Le concept de médicament biosimilaire a été lancé par les directives européennes de 2001 et 2004 avec les premières autorisations européennes de mise sur le marché (AMM) délivrées en 2006. Ce sont des « copies » de médicaments biologiques, pour la plupart des protéines. Compte tenu de la variabilité inhérente aux processus de « synthèse biologique » quelques variations de la structure chimique du produit fini peuvent être observées sur les résidus glycosylés mais pas sur la séquence d’acides aminés pour les protéines. Pour cette raison, le dossier de demande d’AMM de ces produits, contrairement aux génériques, doit comporter une démonstration d’équivalence thérapeutique dans au moins l’une des indications thérapeutiques du princeps. C’est l’arrivée des biosimilaires des anticorps monoclonaux qui a vraiment marqué leur avènement avec les biosimilaires d’infliximab, d’etanercept et d’adalimumab dans les domaines de la rhumatologie, gastro-entérologie et dermatologie, puis dans les domaines de la cancérologie avec les biosimilaires de rituximab, trastuzumab et enfin bévacizumab. Si l’arrivée des biosimilaires réduit le risque de ruptures d’approvisionnement des produits princeps, leur intérêt est principalement économique, permettant la réduction du prix des traitements face aux princeps biologiques coûteux. Avec l’expérience acquise, les réticences à l’interchangeabilité des produits se sont estompées.

 

Actualités thérapeutiques et innovations dans les maladies systémiques et auto-immunes par Loïc Guillevin, Académie nationale de médecine, 16 rue Bonaparte, 75006, Paris

Le traitement des maladies auto-immunes bénéficie depuis quelques années de nouveaux médicaments dont certains sont prometteurs. Les choix thérapeutiques et les objectifs de traitement sont cependant variables d’une maladie auto-immune à l’autre. Trois pathologies principales sont ici considérées.

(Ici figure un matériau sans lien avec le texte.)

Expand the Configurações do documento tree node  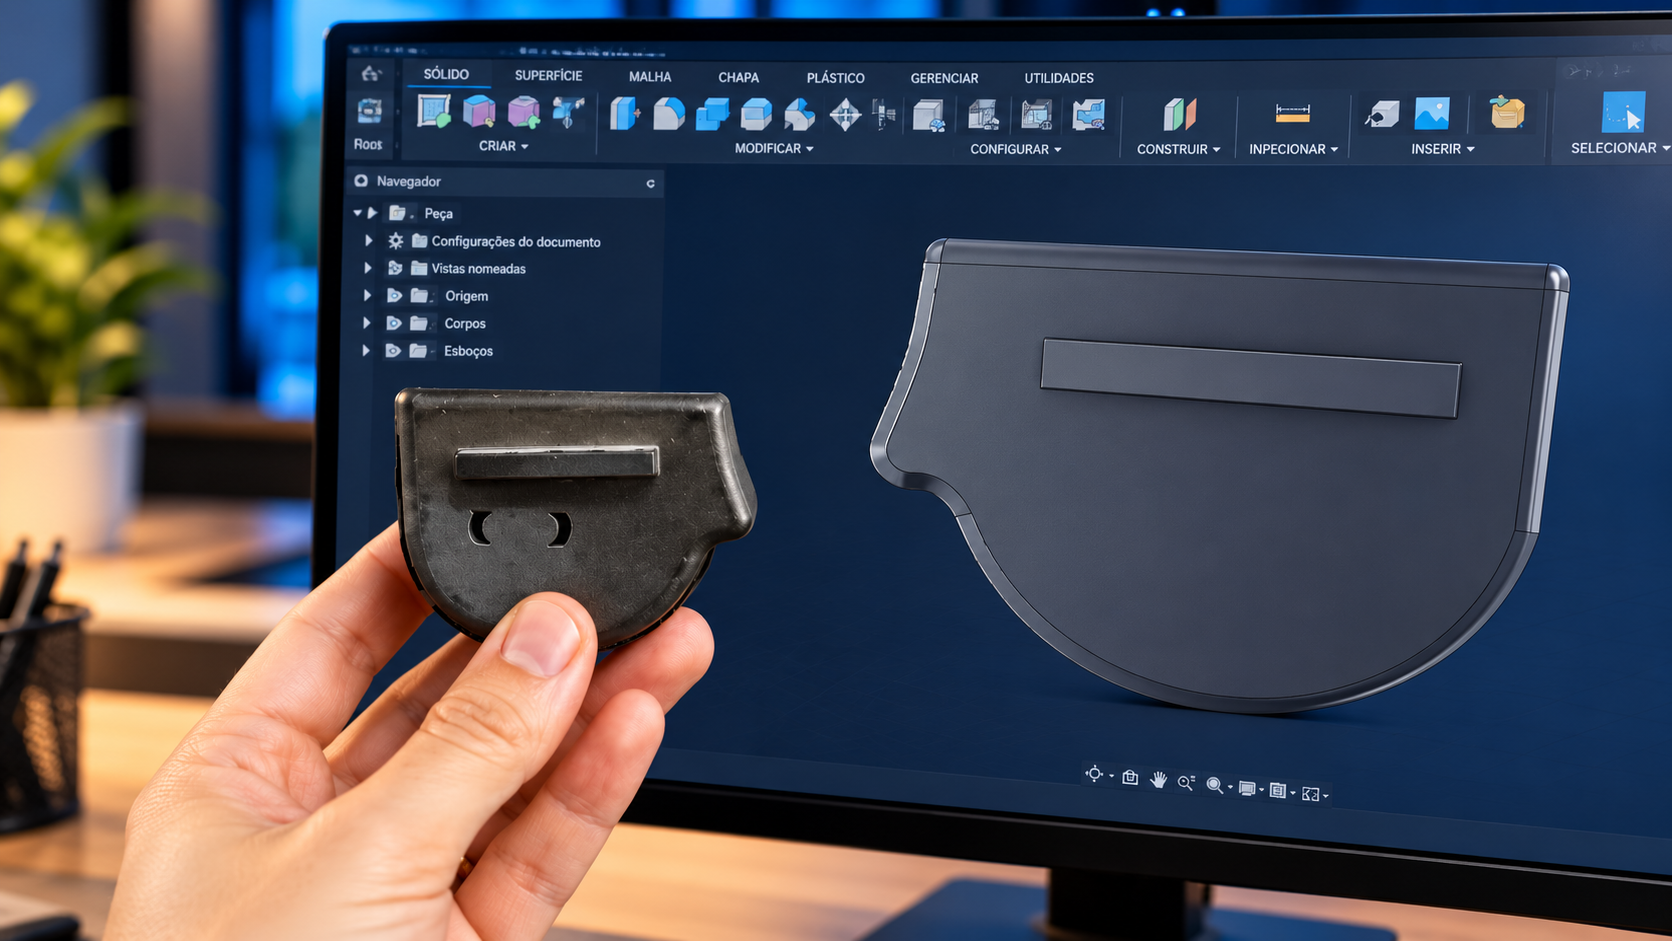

Les vascularites nécrosantes associées aux ANCA (anticorps anticytoplasmiques des neutrophiles). C’est en ce domaine que les progrès médicamenteux les plus marquants ont été obtenus. Ainsi, en traitement d’entretien, le rituximab a montré sa franche supériorité par rapport à l’azathioprine et au méthotrexate. Une injection de rituximab à la dose de 500 mg tous les six mois permet de maintenir la rémission, d’arrêter les corticoïdes, sans majoration des effets secondaire. Ce schéma thérapeutique a été validé par les autorités de santé européenne (European Medical Agency) et américaine (Food and Drugs Administration), et retenu par la commission de la transparence de la Haute Autorité de Santé. Il s’impose donc comme le nouveau traitement d’entretien de cette catégorie de vascularites.

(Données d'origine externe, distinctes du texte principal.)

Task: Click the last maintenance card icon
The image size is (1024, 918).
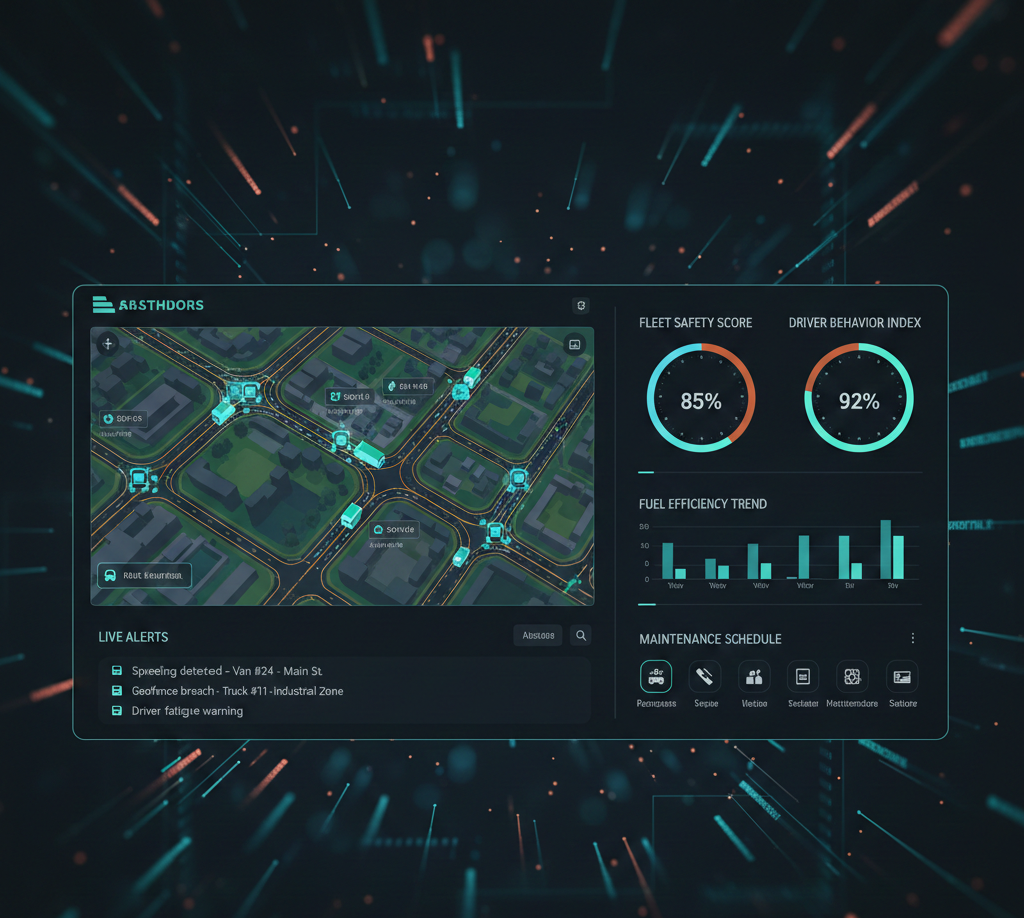Action: [902, 677]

Le lupus. De nombreux médicaments ciblant des mécanismes pathogéniques spécifiques ont été étudiés, les trois approches principales étant le bélimumab, seule biothérapie à avoir obtenu une AMM dans le lupus, le rituximab qui cible la réponse lymphocytaire B et pourrait laisser la place à d’autres anticorps monoclonaux plus puissants, et les anti-interférons dont les essais ont donné des résultats discordants. Au total, peu de médicaments se distinguent comme étant d’un apport majeur pour la prise en charge de cette maladie.

La sclérodermie systémique. Les traitements symptomatiques se multiplient et sont partiellement efficaces (inhibiteurs de l’enzyme de conversion de l’angiotensine dans la crise rénale sclérodermique, traitements de l’hypertension artérielle pulmonaire, traitement de la fibrose pulmonaire par le nintedanib). Le seul traitement de fond qui paraît apporter aujourd’hui un bénéfice dans la sclérodermie est la transplantation de cellules souches autologues.